At last week’s meeting of the Academy of Managed Care Pharmacy, Aimee Tharaldson, PharmD, Senior Clinical Pharmacist of Emerging Therapeutics, Evernorth (the new name for Cigna’s health services business), gave her regular, impressive update on the specialty drug pipeline. The breadth and scope of the presentation never fails to astound, all packaged by Dr. Tharaldson into a 75-minute session. She pointed out that the average list price of the 15 novel oncology drugs approved in 2022 by the FDA was $350,000. Orphan drugs and gene therapies will no doubt cost much, much more.

Specialty Drug Pipeline
Aimee Tharaldson, PharmD

Orphan drugs are medications used to treat rare diseases: any of 7,000 disorders that affect up to 200,000 Americans each. Up to 30 million US citizens have a rare condition; using that threshold, rare conditions aren’t very rare at all. Dr. Tharaldson pointed out that orphan drug development accounts for 49% of the specialty pipeline today.

Gene therapies, which target both orphan diseases, cancers, and chronic conditions, promise to be a $25 billion business by 2034, said Dr. Tharaldson. Only 12 have been approved to date. The gene therapies already approved cost up to $4 million per use.

This could add up to a potentially alarming situation, in terms of financing of future drug development. To demonstrate, let’s make some arbitrary assumptions: Say that at some time in the future, 30% of Americans with an orphan disease will use an orphan drug each year, resulting in a population of 9 million. If orphan drug prices averaged $50,000 per year, this would require $450 billion in financing to pay for these orphan agents. This assumes, of course, that orphan drugs are developed for every orphan disease, and the reality is that only a very small fraction of the 7,000 orphan diseases can be adequately treated today through drug therapy. However, Dr. Tharaldson would argue that $50,000 per year orphan drug cost is a very low estimate. Frankly, those potentially high drug prices are driving the orphan drug pipeline.

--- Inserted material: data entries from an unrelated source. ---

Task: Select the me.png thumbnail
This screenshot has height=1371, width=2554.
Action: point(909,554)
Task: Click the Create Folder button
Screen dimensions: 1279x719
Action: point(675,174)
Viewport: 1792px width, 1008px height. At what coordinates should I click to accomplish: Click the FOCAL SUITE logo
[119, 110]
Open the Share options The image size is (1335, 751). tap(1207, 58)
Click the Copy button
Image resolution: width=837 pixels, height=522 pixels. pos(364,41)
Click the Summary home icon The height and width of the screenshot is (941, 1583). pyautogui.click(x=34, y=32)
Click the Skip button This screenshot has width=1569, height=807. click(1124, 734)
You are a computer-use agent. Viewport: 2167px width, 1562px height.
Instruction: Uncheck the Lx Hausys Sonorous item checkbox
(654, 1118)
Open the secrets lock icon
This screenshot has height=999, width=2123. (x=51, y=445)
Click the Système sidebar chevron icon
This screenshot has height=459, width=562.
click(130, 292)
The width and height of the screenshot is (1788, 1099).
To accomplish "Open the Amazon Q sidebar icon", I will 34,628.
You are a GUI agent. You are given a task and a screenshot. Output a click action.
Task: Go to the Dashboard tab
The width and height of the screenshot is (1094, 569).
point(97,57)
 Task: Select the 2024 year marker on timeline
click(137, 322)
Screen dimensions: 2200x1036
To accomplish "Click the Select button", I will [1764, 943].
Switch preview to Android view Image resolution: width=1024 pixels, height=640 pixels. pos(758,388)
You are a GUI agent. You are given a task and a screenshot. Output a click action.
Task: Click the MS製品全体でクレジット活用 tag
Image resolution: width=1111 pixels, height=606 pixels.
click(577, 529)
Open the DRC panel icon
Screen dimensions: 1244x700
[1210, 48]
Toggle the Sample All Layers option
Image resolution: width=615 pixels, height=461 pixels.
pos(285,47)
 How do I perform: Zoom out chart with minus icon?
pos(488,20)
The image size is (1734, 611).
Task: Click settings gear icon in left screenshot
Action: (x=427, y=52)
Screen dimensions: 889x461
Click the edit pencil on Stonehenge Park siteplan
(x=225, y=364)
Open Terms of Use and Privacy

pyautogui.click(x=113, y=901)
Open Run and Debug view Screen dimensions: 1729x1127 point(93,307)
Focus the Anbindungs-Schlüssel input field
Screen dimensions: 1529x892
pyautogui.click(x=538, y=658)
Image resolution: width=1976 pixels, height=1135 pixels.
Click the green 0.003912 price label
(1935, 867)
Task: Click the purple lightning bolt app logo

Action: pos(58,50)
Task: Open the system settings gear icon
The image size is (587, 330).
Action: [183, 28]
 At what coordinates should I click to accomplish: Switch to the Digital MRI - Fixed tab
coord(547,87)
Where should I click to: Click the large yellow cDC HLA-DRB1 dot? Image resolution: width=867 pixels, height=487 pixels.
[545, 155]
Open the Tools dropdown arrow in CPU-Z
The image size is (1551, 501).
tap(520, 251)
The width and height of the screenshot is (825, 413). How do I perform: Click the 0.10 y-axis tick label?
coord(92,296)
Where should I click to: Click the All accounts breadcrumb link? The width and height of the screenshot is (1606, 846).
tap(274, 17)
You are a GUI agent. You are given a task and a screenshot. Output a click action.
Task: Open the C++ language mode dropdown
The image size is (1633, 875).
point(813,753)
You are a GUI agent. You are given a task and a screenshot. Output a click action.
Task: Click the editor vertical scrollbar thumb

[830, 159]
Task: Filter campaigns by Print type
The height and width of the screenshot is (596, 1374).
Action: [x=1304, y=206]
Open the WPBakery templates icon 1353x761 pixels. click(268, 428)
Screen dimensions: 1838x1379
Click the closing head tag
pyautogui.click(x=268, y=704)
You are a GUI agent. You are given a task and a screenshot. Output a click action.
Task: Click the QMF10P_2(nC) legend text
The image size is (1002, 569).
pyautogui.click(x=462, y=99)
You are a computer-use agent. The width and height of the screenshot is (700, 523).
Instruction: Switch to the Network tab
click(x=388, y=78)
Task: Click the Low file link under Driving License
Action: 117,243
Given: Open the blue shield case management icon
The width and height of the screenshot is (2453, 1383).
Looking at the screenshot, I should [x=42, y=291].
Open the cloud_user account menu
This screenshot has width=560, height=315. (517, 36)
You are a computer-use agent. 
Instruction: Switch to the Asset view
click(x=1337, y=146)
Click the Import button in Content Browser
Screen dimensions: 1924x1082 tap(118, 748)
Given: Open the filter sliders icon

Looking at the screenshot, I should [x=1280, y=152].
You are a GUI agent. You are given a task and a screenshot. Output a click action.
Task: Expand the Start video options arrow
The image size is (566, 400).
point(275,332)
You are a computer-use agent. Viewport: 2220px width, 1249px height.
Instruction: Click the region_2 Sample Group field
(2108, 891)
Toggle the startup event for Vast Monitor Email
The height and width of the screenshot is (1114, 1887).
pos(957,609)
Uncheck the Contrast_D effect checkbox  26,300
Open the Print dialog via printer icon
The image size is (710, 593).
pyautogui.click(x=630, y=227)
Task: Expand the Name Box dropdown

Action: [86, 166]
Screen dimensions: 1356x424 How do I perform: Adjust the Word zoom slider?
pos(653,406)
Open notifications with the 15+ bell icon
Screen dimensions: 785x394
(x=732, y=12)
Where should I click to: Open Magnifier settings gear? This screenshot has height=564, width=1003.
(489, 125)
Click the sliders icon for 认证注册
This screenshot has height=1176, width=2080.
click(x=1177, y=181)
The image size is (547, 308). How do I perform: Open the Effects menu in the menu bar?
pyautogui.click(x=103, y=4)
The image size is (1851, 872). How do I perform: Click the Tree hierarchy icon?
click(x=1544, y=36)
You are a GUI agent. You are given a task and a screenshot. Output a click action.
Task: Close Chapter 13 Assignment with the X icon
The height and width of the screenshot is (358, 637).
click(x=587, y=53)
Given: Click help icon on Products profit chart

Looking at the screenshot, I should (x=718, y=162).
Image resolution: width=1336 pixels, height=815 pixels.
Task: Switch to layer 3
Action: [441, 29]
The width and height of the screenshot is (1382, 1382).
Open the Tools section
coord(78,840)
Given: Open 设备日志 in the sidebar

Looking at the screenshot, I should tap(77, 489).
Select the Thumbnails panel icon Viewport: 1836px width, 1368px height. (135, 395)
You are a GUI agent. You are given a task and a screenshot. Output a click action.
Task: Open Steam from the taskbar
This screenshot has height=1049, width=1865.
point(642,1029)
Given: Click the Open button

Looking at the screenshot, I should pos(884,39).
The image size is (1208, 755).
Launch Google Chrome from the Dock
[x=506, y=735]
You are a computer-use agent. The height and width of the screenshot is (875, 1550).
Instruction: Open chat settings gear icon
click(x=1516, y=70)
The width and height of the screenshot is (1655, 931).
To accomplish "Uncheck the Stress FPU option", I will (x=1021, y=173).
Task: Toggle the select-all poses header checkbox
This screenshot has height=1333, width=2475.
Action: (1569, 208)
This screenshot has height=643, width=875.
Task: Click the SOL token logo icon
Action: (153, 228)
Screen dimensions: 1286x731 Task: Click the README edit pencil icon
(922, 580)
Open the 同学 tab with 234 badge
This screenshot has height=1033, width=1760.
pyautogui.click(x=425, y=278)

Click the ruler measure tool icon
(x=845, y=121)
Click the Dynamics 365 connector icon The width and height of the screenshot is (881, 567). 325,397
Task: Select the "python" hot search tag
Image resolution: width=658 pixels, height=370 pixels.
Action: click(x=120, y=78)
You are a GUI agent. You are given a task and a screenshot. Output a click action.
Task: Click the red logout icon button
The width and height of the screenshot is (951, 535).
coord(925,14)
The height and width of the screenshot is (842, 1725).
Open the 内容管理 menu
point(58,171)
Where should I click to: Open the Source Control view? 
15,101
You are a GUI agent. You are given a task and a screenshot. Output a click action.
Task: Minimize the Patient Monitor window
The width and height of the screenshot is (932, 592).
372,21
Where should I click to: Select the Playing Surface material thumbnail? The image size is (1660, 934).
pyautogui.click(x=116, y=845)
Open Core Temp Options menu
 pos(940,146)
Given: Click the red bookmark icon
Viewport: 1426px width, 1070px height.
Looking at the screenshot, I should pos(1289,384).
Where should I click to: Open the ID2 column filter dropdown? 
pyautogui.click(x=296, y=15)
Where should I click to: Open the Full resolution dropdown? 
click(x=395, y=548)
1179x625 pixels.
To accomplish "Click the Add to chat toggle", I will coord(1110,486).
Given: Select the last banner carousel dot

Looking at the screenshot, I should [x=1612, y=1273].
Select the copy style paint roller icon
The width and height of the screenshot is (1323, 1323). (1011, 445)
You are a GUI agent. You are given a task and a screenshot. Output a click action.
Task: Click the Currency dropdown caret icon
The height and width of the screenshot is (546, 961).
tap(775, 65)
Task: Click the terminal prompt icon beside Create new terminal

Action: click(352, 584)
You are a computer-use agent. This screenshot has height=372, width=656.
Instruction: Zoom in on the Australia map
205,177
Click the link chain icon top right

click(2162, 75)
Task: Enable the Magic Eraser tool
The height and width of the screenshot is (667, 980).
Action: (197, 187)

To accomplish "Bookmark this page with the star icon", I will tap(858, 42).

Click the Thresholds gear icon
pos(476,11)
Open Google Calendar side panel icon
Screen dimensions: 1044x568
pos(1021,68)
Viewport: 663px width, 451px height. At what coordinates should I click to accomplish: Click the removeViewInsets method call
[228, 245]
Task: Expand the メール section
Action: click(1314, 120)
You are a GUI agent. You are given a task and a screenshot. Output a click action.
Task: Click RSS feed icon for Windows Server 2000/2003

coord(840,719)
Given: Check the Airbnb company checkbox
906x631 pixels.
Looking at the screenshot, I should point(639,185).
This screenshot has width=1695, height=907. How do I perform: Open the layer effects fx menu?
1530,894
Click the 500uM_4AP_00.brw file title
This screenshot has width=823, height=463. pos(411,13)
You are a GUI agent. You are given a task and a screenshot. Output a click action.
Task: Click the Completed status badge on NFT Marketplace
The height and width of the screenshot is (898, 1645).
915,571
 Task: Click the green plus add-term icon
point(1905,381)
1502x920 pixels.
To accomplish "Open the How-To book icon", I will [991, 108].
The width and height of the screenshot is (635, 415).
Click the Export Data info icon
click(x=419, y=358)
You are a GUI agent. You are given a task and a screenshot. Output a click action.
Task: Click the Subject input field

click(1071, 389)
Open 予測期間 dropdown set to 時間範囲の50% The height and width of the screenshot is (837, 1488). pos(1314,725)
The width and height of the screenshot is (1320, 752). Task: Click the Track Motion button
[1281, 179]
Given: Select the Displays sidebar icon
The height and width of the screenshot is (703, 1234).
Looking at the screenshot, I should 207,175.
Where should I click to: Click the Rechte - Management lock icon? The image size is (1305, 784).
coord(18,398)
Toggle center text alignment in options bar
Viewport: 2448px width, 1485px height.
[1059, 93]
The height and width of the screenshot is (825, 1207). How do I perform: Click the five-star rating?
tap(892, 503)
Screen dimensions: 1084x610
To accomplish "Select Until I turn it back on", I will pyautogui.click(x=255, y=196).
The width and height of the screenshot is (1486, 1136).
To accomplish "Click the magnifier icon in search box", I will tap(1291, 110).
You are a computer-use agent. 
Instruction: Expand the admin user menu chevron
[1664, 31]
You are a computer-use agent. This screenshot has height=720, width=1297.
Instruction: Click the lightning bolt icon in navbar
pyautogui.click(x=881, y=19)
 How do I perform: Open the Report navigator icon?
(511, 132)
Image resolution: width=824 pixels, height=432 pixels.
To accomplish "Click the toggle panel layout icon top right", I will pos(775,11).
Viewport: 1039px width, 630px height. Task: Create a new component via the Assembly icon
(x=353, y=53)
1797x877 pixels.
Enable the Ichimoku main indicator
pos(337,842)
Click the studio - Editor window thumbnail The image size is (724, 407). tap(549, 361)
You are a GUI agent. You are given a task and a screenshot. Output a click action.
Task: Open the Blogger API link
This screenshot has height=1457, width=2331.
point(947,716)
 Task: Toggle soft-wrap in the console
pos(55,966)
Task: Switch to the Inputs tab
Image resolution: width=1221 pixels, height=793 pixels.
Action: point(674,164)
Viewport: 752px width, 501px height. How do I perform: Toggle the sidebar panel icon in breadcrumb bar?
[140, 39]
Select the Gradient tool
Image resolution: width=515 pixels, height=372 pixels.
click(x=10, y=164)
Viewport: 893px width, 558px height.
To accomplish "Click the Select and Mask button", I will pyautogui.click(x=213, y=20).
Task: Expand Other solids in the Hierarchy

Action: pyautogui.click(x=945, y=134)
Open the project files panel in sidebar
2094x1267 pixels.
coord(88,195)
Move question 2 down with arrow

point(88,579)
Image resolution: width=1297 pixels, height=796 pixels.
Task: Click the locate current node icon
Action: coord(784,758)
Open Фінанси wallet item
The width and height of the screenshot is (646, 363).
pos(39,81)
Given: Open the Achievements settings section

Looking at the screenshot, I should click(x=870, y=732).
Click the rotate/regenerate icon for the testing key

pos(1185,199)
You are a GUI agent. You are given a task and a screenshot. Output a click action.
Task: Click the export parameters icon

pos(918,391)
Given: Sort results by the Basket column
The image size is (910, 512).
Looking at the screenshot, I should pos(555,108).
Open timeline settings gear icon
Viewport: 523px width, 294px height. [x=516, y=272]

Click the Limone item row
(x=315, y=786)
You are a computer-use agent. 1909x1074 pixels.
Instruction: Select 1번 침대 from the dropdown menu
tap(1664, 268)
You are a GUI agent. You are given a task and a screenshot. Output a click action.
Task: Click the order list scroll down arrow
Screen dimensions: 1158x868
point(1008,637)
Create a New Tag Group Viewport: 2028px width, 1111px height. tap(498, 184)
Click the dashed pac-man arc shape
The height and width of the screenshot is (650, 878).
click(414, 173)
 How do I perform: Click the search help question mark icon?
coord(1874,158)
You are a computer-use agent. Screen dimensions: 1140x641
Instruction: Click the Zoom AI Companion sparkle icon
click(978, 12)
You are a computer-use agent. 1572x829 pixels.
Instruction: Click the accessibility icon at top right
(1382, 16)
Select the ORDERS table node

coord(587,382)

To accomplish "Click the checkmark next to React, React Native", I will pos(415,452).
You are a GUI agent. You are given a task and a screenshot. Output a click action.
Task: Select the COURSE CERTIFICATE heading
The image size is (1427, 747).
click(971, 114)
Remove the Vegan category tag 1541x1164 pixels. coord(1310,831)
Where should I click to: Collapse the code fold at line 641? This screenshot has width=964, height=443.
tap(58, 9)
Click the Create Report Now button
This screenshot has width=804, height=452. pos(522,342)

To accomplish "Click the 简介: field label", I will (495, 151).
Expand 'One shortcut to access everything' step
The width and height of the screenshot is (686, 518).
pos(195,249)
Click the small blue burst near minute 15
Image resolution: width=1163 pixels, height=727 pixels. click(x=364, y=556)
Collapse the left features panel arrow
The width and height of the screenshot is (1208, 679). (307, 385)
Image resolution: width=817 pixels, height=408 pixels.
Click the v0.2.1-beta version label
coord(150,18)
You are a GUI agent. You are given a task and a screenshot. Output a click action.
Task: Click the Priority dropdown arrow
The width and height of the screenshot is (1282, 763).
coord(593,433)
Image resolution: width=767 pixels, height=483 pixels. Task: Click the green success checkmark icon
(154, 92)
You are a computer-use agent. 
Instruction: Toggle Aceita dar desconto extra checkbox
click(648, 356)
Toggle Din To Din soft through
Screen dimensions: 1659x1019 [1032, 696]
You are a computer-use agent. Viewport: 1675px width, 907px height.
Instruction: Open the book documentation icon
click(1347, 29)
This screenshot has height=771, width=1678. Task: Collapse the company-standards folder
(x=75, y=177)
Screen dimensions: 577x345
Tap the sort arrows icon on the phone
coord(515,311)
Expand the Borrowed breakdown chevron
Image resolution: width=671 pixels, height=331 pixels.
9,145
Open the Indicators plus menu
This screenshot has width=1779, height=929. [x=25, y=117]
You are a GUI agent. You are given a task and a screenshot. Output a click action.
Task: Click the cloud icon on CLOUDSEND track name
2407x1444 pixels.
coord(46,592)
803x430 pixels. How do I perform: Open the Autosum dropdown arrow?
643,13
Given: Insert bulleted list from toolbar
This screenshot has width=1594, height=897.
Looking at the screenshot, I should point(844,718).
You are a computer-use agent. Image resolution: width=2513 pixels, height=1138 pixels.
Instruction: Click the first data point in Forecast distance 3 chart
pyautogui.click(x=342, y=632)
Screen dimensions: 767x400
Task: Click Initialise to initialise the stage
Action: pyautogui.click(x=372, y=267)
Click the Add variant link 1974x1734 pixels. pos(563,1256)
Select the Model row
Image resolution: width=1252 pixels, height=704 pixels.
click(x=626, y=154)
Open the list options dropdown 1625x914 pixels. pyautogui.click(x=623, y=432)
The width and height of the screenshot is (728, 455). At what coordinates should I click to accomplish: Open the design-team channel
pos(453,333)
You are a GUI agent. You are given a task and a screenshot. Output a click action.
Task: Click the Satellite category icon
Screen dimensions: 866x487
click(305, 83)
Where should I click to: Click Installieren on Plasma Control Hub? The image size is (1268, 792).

Can an Orphan Drug Support a Pharmaceutical Business?

We know that high drug costs are the real problem, and in the case of orphan drugs, it is not really the fault of the pharmaceutical industry. If you have a product that may treat only 5,000 people, a $5,000 per year cost for the orphan drug will only yield $25 million in annual revenues—hardly enough to build a pharma business. If you charge $10,000, or $50 million per year, this could be viable business if you have multiple orphan drug products for sale. This may be why the bulk of orphan drug development is being carried out by small firms.

The Institute for Cost-Effectiveness Research (ICER), which doesn’t consider business viability in its cost-effectiveness calculations, might conclude that a drug that effectively treats a debilitating orphan disease is worth the high cost. On the other hand, a drug that only partly addresses the clinical problem is not worth anything near the asking price or a drug that cures the condition might well be worth more than the $1 million lifetime cost of the product. In other words, the cost must be more closely linked to some true outcome.

Considering the current rate of biosimilar launches in the US, it may be difficult to meet the savings required to pay for future development of the highly expensive therapies in the specialty drug pipeline. It may be unfair to expect biosimilars alone to carry the burden of funding of new oncology treatments, gene therapy development, and orphan drug research and launches.